Протянул дед нерешительно руку, чтоб погладить малютку, пододвинулся внук и прижался к деду. Боится шевельнуться дед и только с раскрытыми широко глазами чует опять у сердца чистую ангельскую душу. Вспомнило сердце…
Льются слезы по щекам Варвары, и глядит она, сложивши руки, как припал дед к малютке, как сбежалось лицо его в старый пучок морщинистых кореньев, как из глаз брызжут слезы, и из груди клокочут и рвутся, как раскаты грома, рыданья преступной души.
До всего добрался следователь. И следы на огороде нашли, и лапти покойного снимали и примеривали, и к берегу Асимова след разыскали.
Стали обыскивать в избе. Потянул Григорий из-за иконы крест Пимки.
Качнулся Асимов и сел на скамью. Молчат все, глядят на него, что скажет.
Насторожились все.
– Выйдите-ка на часок… Я скажу между четырех глаз.
Уходят. Сидит Асимов, провожает глазами спокойно, ровно силу в себе какую чует, ровно знает то, чего другие не знают.
Ушли. Остался следователь да он.
Встал.
– Вот чего, барин, – твоя, видно, взяла: сколько тебе, чтоб кончить?
Жаль денег, да воля милее.
– Нет… никого ты не купишь и не об этом думай теперь… Думай лучше, как облегчить свою участь.
И говорит следователь о суде присяжных, о живой совести, что сидит там на суде, о необходимости вести дело начистоту.
Слушает Асимов.
– Лучше признаться…
Поднял плечи Асимов: не повернешь, дескать.

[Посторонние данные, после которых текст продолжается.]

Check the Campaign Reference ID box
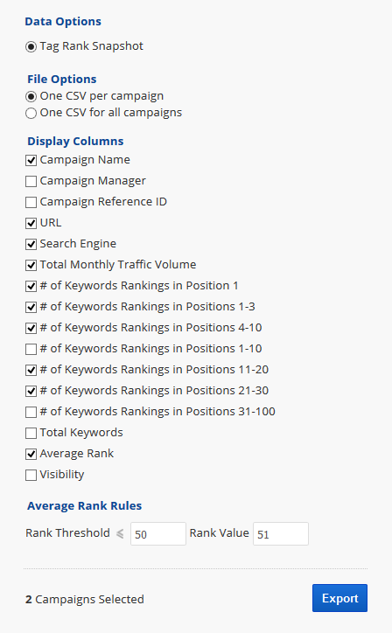392x633 pixels. pyautogui.click(x=32, y=203)
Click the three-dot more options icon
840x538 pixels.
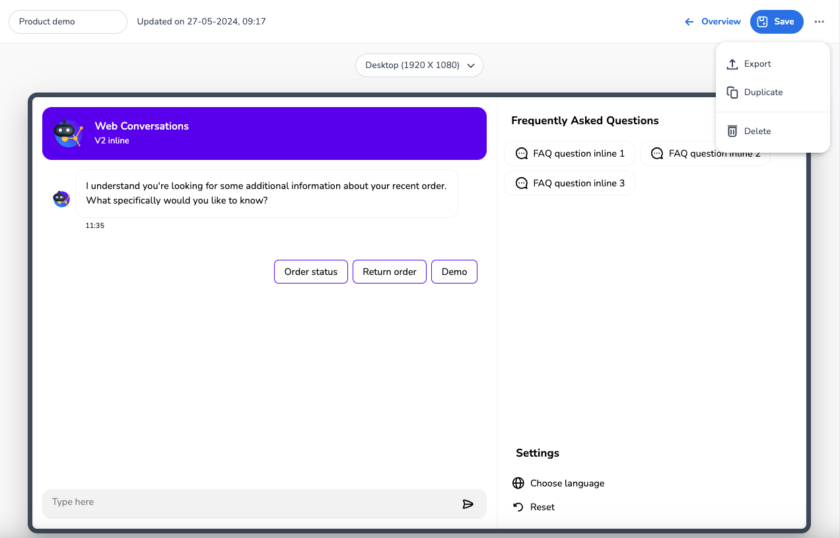[819, 22]
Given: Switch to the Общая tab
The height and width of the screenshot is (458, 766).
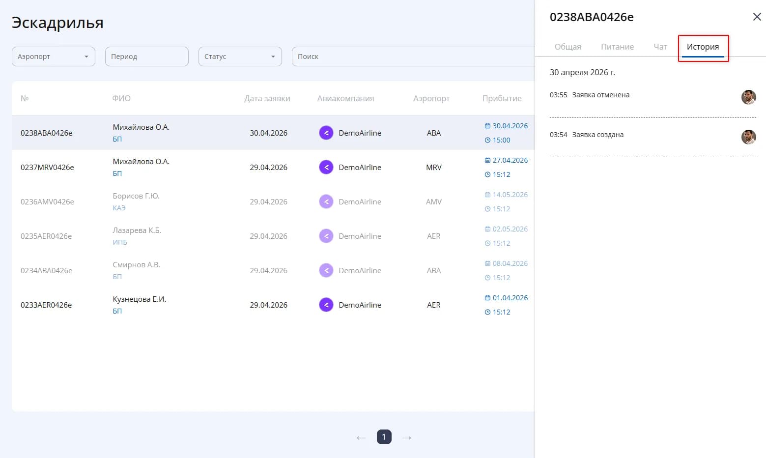Looking at the screenshot, I should pos(568,47).
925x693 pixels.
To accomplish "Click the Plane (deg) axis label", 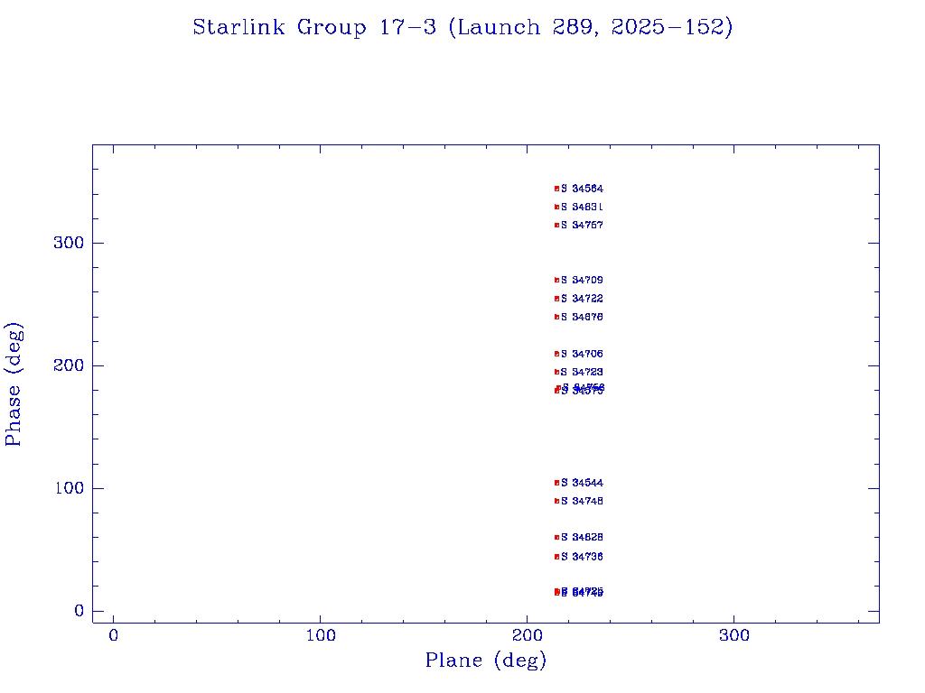I will click(486, 661).
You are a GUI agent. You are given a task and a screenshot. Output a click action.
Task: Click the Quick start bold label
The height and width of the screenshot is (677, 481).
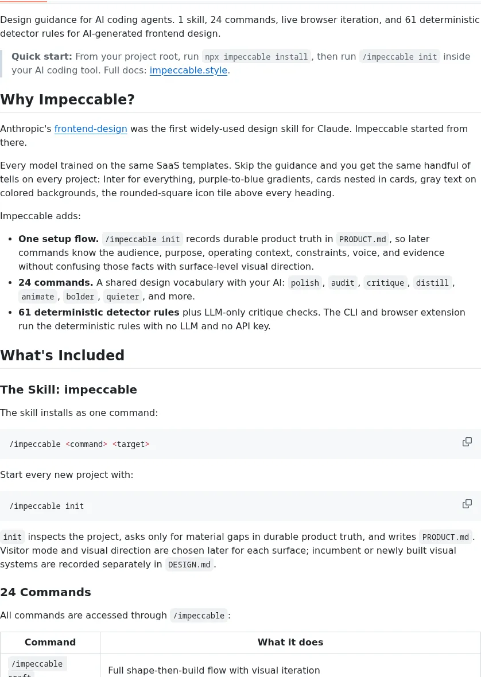pyautogui.click(x=42, y=56)
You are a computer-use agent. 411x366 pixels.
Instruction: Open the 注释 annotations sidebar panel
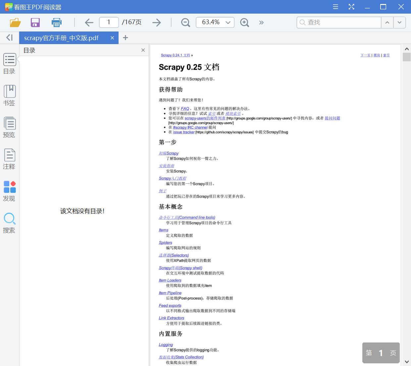[9, 159]
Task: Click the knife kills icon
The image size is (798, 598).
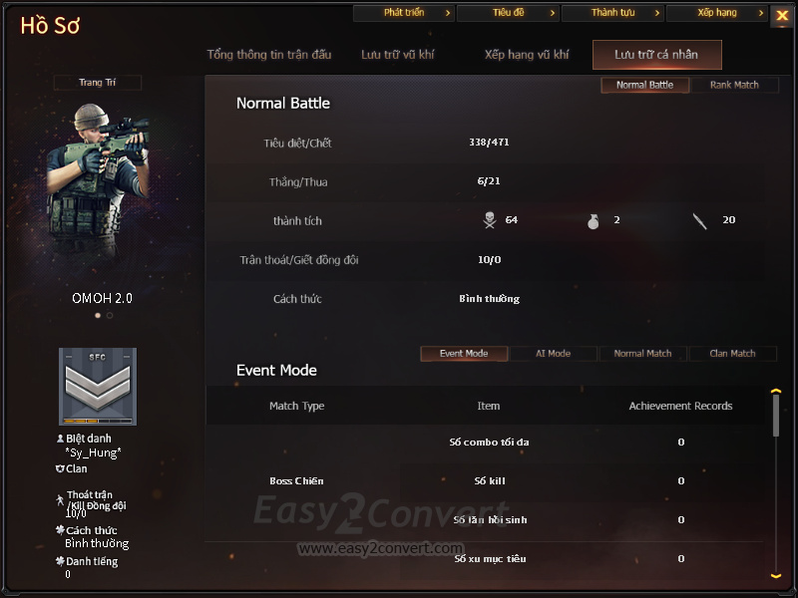Action: [700, 221]
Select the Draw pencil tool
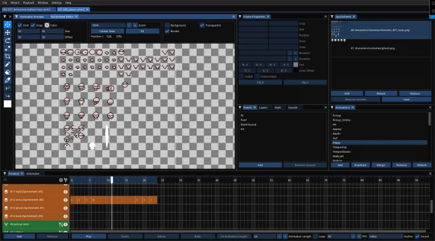 point(8,64)
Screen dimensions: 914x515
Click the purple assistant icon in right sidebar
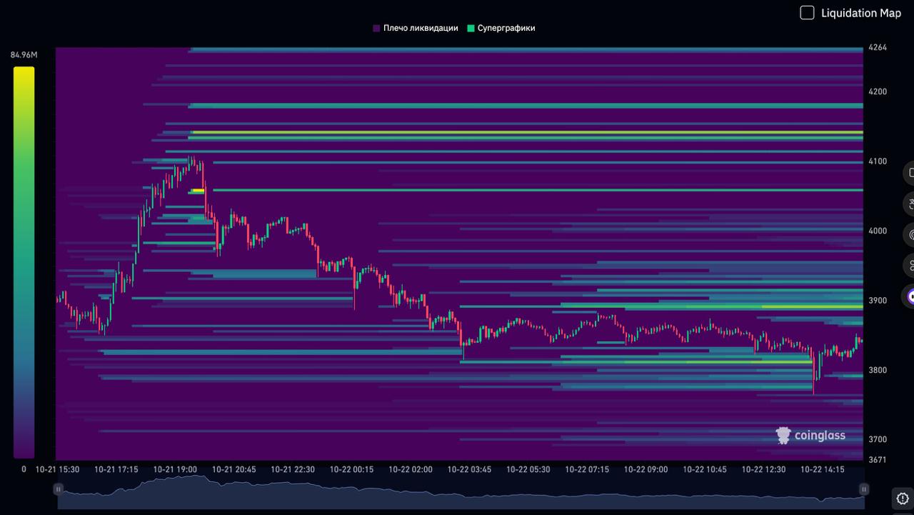[910, 296]
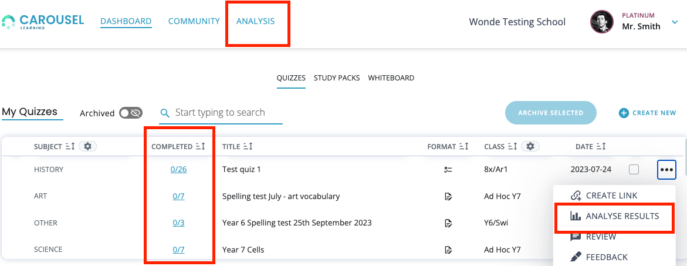Toggle the Archived switch

tap(131, 113)
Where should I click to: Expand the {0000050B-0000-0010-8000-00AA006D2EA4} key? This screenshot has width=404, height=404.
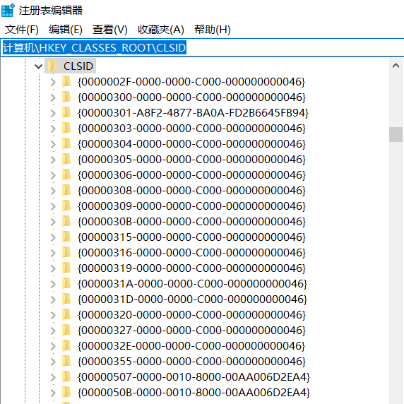(x=53, y=393)
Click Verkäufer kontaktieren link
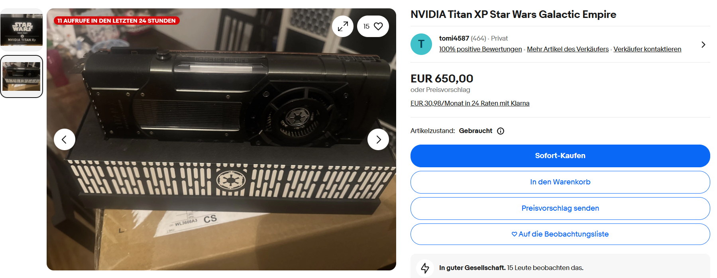The image size is (717, 278). tap(647, 49)
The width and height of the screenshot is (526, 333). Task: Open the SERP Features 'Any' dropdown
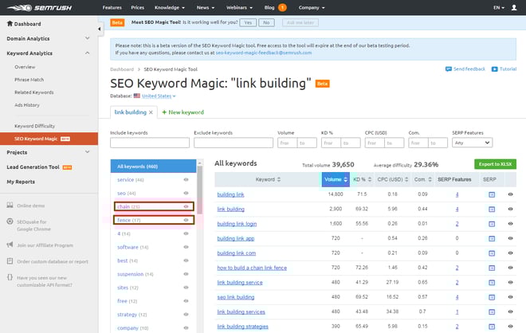pos(471,143)
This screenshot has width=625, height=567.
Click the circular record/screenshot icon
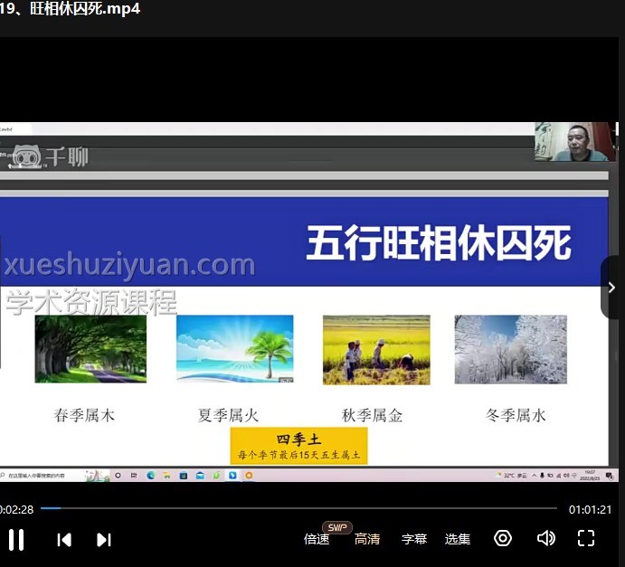(503, 538)
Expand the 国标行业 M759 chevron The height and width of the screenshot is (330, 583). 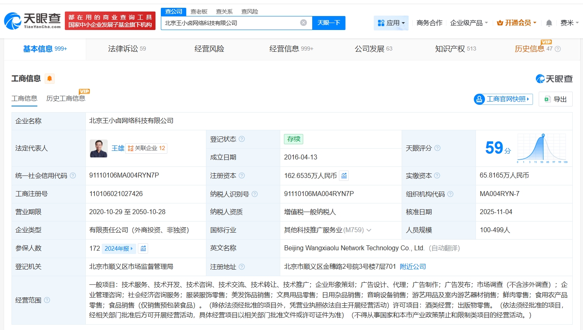point(368,230)
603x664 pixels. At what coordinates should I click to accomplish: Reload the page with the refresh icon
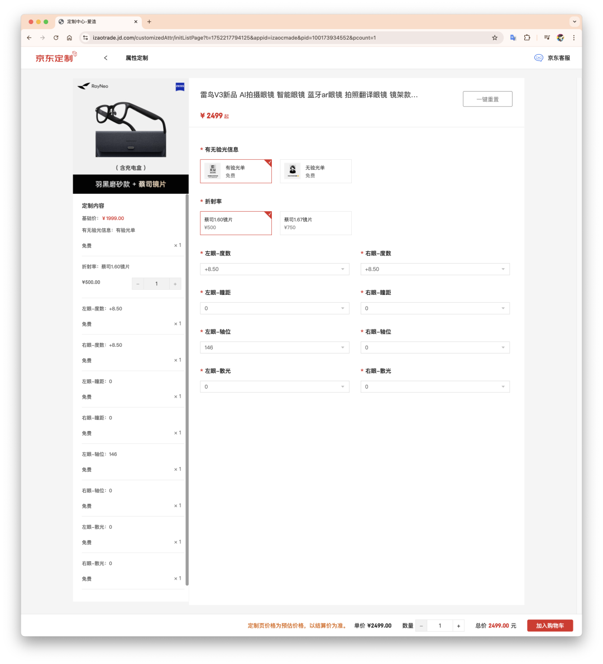(x=56, y=37)
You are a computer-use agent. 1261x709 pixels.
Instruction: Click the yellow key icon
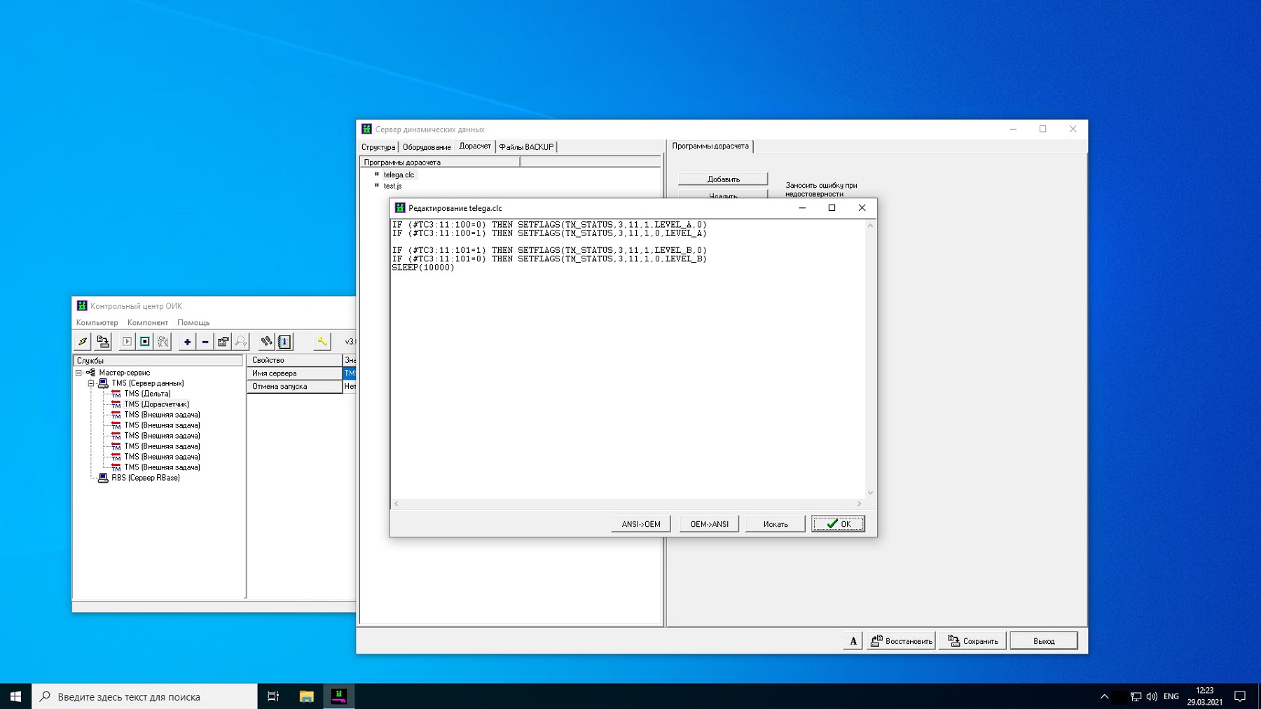[322, 342]
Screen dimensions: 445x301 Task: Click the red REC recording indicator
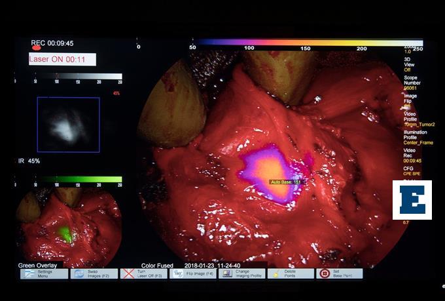pos(37,47)
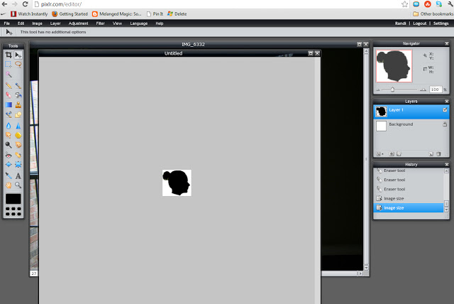The height and width of the screenshot is (304, 454).
Task: Select the Pencil tool
Action: pos(9,85)
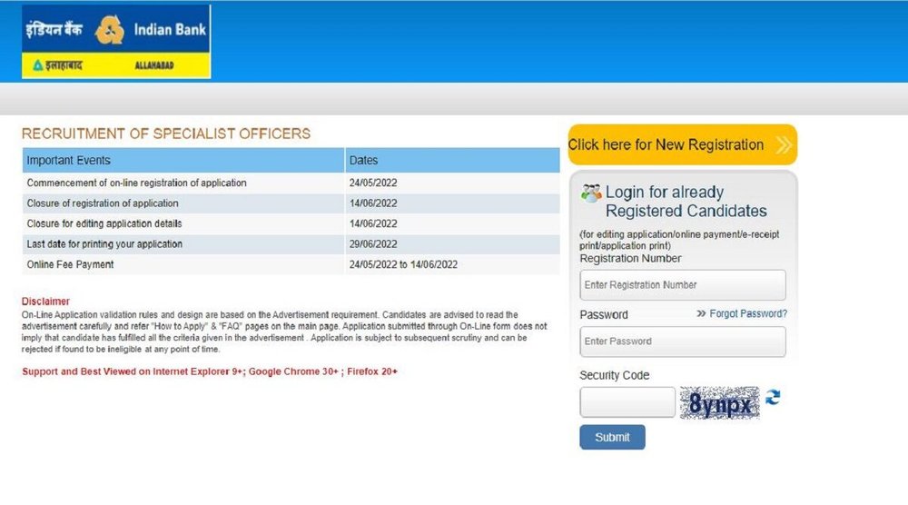Click the 8ynpx captcha image

click(720, 402)
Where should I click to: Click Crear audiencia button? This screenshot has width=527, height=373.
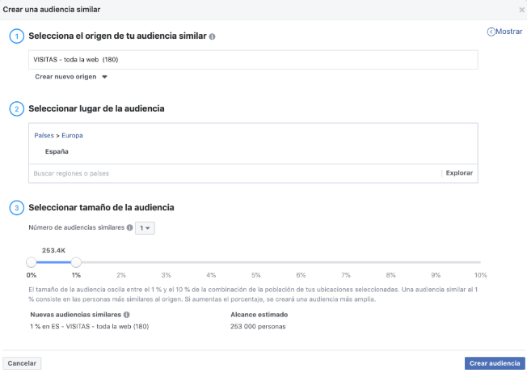tap(495, 363)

– Не в чем мне признаваться…
Встряхнулся следователь, провел рукой по лицу.
– Время я с тобой только веду…
Хотел было уж звать народ – опять жалко стало Асимова.
– Хочешь, я за священником пошлю… Может, он еще чего скажет.
– Что ж скажет? Не виноват я…
Смотрит на него следователь.
– Скажи мне, Асимов, что мне сделать, чтобы ты поверил мне?
– Возьми деньги… – шепчет Асимов…
– Ты в церковь любишь ходить? Бываешь? Когда в последний раз говел? Говори прямо – вины тут нет…
Неохота отвечать.
– Говел, как венчался…
– Лет двадцать пять – тридцать назад?